Complex Gain Calibration

by Stephan W. Witz last modified Sep 21, 2016 by Tony Perreault

General Guidelines for Gain Calibration

Adequate gain calibration is a complicated function of source-calibrator separation, frequency, array scale, and weather. Since what defines adequate for some experiments is completely inadequate for others, it is difficult to define simple guidelines to ensure adequate phase calibration. However, some general statements remain valid most of the time. These are given below.

  • Under decent conditions with no thunderstorms or ionospheric storms, tropospheric effects dominate at frequencies higher than about 4 GHz; ionospheric effects dominate at frequencies lower than about 4 GHz.
  • Atmospheric (troposphere and ionosphere) effects are nearly always unimportant in the C and D configurations at L and S-bands, and in the D configuration at X and C-bands. For these cases, calibration need only be done to track instrumental changes—a couple of times per hour is usually sufficient.
————
■ TASK LIST
[1] Answer these questions from the gain calibration guidelines, one line each:
(a) Under decent conditions, above about what frequency do tropospheric effects dominate?
(b) At L and S-bands, in which configurations are atmospheric effects nearly always unimportant?
(c) In the cases where atmospheric effects are unimportant, how often is calibration usually enough?
[2] According to the gain calibration guidelines, why is it hard to set simple rules that ensure adequate phase calibration?
[3] Carry the gain calibration guidelines forward by writing the next few points in the same bulleted style.

■ GIVEN INFORMATION
————
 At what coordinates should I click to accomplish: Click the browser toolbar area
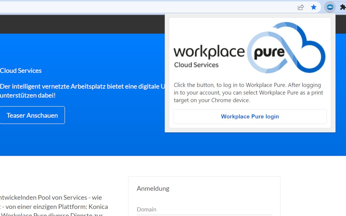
————
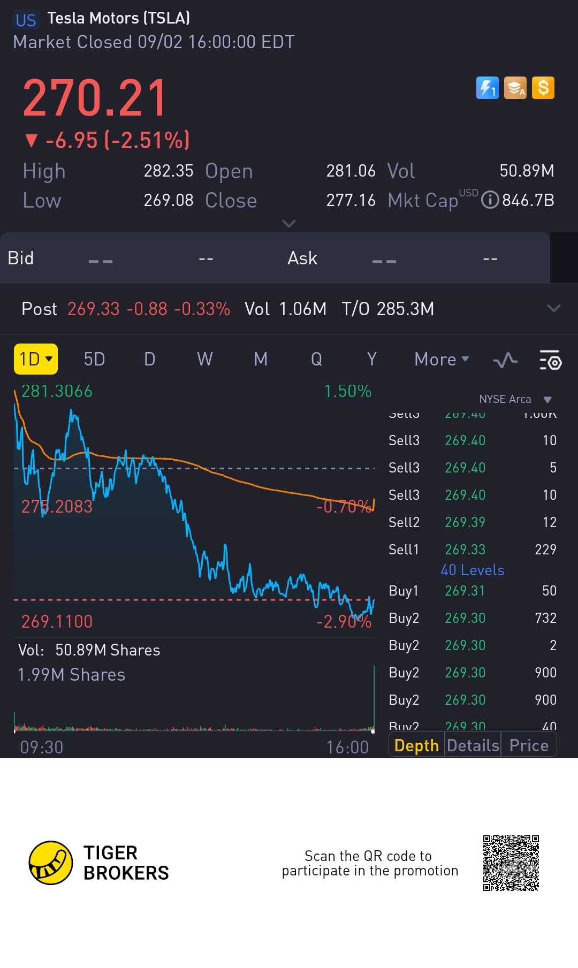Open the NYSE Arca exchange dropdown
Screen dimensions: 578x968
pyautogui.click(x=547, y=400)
————
■ TASK-BY-TASK OUTPUTS
[1]
(a) Above about 4 GHz.
(b) The C and D configurations.
(c) A couple of times per hour.

[2] What counts as adequate for some experiments is completely inadequate for others. Adequate gain calibration also depends in a complicated way on source-calibrator separation, frequency, array scale, and weather.

[3]
  • If your target object has sufficient flux density to permit phase self-calibration, there is no need to calibrate more than once hourly at low frequencies or 15 minutes at high frequencies in order to track pointing or other effects that might influence the amplitude scale. The enhanced sensitivity of the VLA guarantees, for full-band continuum observations, that every field will have enough background sources to enable phase self-calibration at L and S-bands. At higher frequencies, the background sky is not sufficient, and only the flux of the target source itself will be available.
  • The smaller the source-calibrator angular separation, the better. In deciding between a nearby calibrator with an S code in the calibrator database, and a more distant calibrator with a P code, the nearby calibrator is usually the better choice. A detailed description of calibrator codes is available in the calibrator list.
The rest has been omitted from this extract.